Predicate Importance Estimation and Decoupled Rationale-Score Distillation for Entity Alignment
2026-06-22 • Computation and Language
Computation and Language
AI summaryⓘ
The authors focus on making it easier to combine different knowledge graphs (KGs) by linking matching entities, a challenge when simple word matching fails. They created a new dataset and two methods: one (PIE) that better understands connections between entities by focusing on the roles of relationships, and another (DRSD) that teaches a smaller language model to decide if entities match by learning from a bigger model's detailed explanations. Their approach improves entity alignment and allows the system to flag uncertain matches for human checking, making the process more reliable in real-world settings.

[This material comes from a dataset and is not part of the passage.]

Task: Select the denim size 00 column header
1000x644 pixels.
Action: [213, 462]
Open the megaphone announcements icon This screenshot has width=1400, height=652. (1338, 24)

Knowledge GraphsEntity AlignmentLarge Language ModelsPredicate ImportanceEmbeddingDistillationConfidence EstimationHuman-in-the-loopPseudo-labelingRationale
Authors
Keunha Kim, Yoonjin Jang, Hyeon-gu Lee, Sihyung Kim, Youngjoong Ko
Abstract
Knowledge graphs (KGs) are increasingly used as structured context for Large Language Models (LLMs), but industrial KG-RAG systems often need to integrate public and domain-specific KGs constructed from heterogeneous databases. This integration relies on Entity Alignment (EA), where lexical matching alone is insufficient under predicate-name variation and incomplete local neighborhoods. We address EA for KG integration by constructing a pairwise EA dataset and proposing two complementary modules: Predicate Importance Estimation (PIE) and Decoupled Rationale-Score Distillation (DRSD). PIE is a compact embedding-based approach that removes the subject information from each 1-hop triple, encodes the resulting subjectless triples, and aggregates them with learnable predicate-importance weights to build predicate-aware entity embeddings. DRSD trains a distilled small language model (SLM) with pseudo-answers produced by a teacher LLM through distinct prompts. By converting binary EA labels into text-based supervision and decoupling confidence-score estimation from label-consistent rationales, DRSD enables the SLM to learn task-specific reasoning while retaining a less label-biased confidence signal. Experiments show that PIE and DRSD improve EA classification. Moreover, because DRSD decouples confidence-score estimation from the decision, a discrepancy between the two flags an uncertain prediction for human review, thereby enabling a practical discrepancy between automatic acceptance and human-in-the-loop verification.